JOB: Render every line of the listing below as a JSON array of strings, one string per line, and leave out any blank lines.

══ DATASET RECORDS

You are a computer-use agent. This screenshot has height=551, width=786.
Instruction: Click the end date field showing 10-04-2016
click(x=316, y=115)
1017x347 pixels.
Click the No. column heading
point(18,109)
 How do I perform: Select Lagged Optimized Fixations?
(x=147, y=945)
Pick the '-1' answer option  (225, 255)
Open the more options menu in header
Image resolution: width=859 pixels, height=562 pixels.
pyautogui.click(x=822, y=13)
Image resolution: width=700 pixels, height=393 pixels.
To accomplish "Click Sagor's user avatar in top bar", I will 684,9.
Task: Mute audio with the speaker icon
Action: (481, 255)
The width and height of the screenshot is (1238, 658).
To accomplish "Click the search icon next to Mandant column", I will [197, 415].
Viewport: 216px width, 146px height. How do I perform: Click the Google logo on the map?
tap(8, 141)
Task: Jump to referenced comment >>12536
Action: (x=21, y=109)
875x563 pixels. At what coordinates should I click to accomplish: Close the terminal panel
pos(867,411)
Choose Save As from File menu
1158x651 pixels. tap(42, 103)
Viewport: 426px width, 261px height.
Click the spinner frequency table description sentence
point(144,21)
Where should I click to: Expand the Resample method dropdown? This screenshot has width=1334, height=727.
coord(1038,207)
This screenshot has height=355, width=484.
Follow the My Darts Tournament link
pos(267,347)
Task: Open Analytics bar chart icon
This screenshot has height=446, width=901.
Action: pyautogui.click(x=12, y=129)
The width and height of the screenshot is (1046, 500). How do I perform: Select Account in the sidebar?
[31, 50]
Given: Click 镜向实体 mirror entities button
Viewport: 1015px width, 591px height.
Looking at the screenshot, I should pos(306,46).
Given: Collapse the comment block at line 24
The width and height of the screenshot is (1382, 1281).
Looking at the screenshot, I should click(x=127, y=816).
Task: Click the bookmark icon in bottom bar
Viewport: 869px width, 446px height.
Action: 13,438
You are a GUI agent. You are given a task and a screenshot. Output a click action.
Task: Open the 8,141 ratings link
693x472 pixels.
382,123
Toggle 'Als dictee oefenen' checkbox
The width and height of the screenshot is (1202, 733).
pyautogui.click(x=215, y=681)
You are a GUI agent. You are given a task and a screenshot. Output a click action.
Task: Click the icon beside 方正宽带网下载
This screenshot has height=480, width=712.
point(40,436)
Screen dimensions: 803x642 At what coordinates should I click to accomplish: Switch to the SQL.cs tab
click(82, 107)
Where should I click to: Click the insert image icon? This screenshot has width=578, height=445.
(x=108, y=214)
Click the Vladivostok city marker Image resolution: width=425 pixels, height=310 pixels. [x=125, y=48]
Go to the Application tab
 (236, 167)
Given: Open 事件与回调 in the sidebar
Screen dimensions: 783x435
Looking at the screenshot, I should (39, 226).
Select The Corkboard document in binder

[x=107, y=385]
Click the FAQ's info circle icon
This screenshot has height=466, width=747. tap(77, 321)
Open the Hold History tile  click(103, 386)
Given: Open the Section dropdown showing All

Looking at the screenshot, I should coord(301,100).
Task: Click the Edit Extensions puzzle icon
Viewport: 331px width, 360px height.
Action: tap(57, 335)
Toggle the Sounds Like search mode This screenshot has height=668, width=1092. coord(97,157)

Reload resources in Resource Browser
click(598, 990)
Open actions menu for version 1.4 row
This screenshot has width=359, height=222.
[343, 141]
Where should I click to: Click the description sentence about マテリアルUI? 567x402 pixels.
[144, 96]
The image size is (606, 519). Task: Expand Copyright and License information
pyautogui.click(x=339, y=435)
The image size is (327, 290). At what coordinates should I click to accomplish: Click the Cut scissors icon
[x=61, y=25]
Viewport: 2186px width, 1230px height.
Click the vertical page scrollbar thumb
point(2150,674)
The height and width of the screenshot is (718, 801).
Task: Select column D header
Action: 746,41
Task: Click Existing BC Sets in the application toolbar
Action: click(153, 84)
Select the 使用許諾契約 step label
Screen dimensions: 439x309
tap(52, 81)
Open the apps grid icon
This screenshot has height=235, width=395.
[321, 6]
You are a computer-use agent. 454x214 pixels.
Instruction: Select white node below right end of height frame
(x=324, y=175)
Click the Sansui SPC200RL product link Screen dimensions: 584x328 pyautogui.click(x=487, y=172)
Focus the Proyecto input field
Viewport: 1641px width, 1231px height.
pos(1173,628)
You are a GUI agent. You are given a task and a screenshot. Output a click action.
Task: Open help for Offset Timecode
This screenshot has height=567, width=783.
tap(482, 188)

════

FULL OUTPUT:
[
  "You are a computer-use agent. This screenshot has height=551, width=786.",
  "Instruction: Click the end date field showing 10-04-2016",
  "click(x=316, y=115)",
  "1017x347 pixels.",
  "Click the No. column heading",
  "point(18,109)",
  " How do I perform: Select Lagged Optimized Fixations?",
  "(x=147, y=945)",
  "Pick the '-1' answer option  (225, 255)",
  "Open the more options menu in header",
  "Image resolution: width=859 pixels, height=562 pixels.",
  "pyautogui.click(x=822, y=13)",
  "Image resolution: width=700 pixels, height=393 pixels.",
  "To accomplish \"Click Sagor's user avatar in top bar\", I will 684,9.",
  "Task: Mute audio with the speaker icon",
  "Action: (481, 255)",
  "The width and height of the screenshot is (1238, 658).",
  "To accomplish \"Click the search icon next to Mandant column\", I will [197, 415].",
  "Viewport: 216px width, 146px height. How do I perform: Click the Google logo on the map?",
  "tap(8, 141)",
  "Task: Jump to referenced comment >>12536",
  "Action: (x=21, y=109)",
  "875x563 pixels. At what coordinates should I click to accomplish: Close the terminal panel",
  "pos(867,411)",
  "Choose Save As from File menu",
  "1158x651 pixels. tap(42, 103)",
  "Viewport: 426px width, 261px height.",
  "Click the spinner frequency table description sentence",
  "point(144,21)",
  "Where should I click to: Expand the Resample method dropdown? This screenshot has width=1334, height=727.",
  "coord(1038,207)",
  "This screenshot has height=355, width=484.",
  "Follow the My Darts Tournament link",
  "pos(267,347)",
  "Task: Open Analytics bar chart icon",
  "This screenshot has height=446, width=901.",
  "Action: pyautogui.click(x=12, y=129)",
  "The width and height of the screenshot is (1046, 500). How do I perform: Select Account in the sidebar?",
  "[31, 50]",
  "Given: Click 镜向实体 mirror entities button",
  "Viewport: 1015px width, 591px height.",
  "Looking at the screenshot, I should pos(306,46).",
  "Given: Collapse the comment block at line 24",
  "The width and height of the screenshot is (1382, 1281).",
  "Looking at the screenshot, I should click(x=127, y=816).",
  "Task: Click the bookmark icon in bottom bar",
  "Viewport: 869px width, 446px height.",
  "Action: 13,438",
  "You are a GUI agent. You are given a task and a screenshot. Output a click action.",
  "Task: Open the 8,141 ratings link",
  "693x472 pixels.",
  "382,123",
  "Toggle 'Als dictee oefenen' checkbox",
  "The width and height of the screenshot is (1202, 733).",
  "pyautogui.click(x=215, y=681)",
  "You are a GUI agent. You are given a task and a screenshot. Output a click action.",
  "Task: Click the icon beside 方正宽带网下载",
  "This screenshot has height=480, width=712.",
  "point(40,436)",
  "Screen dimensions: 803x642 At what coordinates should I click to accomplish: Switch to the SQL.cs tab",
  "click(82, 107)",
  "Where should I click to: Click the insert image icon? This screenshot has width=578, height=445.",
  "(x=108, y=214)",
  "Click the Vladivostok city marker Image resolution: width=425 pixels, height=310 pixels. [x=125, y=48]",
  "Go to the Application tab",
  " (236, 167)",
  "Given: Open 事件与回调 in the sidebar",
  "Screen dimensions: 783x435",
  "Looking at the screenshot, I should (39, 226).",
  "Select The Corkboard document in binder",
  "[x=107, y=385]",
  "Click the FAQ's info circle icon",
  "This screenshot has height=466, width=747. tap(77, 321)",
  "Open the Hold History tile  click(103, 386)",
  "Given: Open the Section dropdown showing All",
  "Looking at the screenshot, I should coord(301,100).",
  "Task: Click the Edit Extensions puzzle icon",
  "Viewport: 331px width, 360px height.",
  "Action: tap(57, 335)",
  "Toggle the Sounds Like search mode This screenshot has height=668, width=1092. coord(97,157)",
  "Reload resources in Resource Browser",
  "click(598, 990)",
  "Open actions menu for version 1.4 row",
  "This screenshot has width=359, height=222.",
  "[343, 141]",
  "Where should I click to: Click the description sentence about マテリアルUI? 567x402 pixels.",
  "[144, 96]",
  "The image size is (606, 519). Task: Expand Copyright and License information",
  "pyautogui.click(x=339, y=435)",
  "The image size is (327, 290). At what coordinates should I click to accomplish: Click the Cut scissors icon",
  "[x=61, y=25]",
  "Viewport: 2186px width, 1230px height.",
  "Click the vertical page scrollbar thumb",
  "point(2150,674)",
  "The height and width of the screenshot is (718, 801).",
  "Task: Select column D header",
  "Action: 746,41",
  "Task: Click Existing BC Sets in the application toolbar",
  "Action: click(153, 84)",
  "Select the 使用許諾契約 step label",
  "Screen dimensions: 439x309",
  "tap(52, 81)",
  "Open the apps grid icon",
  "This screenshot has height=235, width=395.",
  "[321, 6]",
  "You are a computer-use agent. 454x214 pixels.",
  "Instruction: Select white node below right end of height frame",
  "(x=324, y=175)",
  "Click the Sansui SPC200RL product link Screen dimensions: 584x328 pyautogui.click(x=487, y=172)",
  "Focus the Proyecto input field",
  "Viewport: 1641px width, 1231px height.",
  "pos(1173,628)",
  "You are a GUI agent. You are given a task and a screenshot. Output a click action.",
  "Task: Open help for Offset Timecode",
  "This screenshot has height=567, width=783.",
  "tap(482, 188)"
]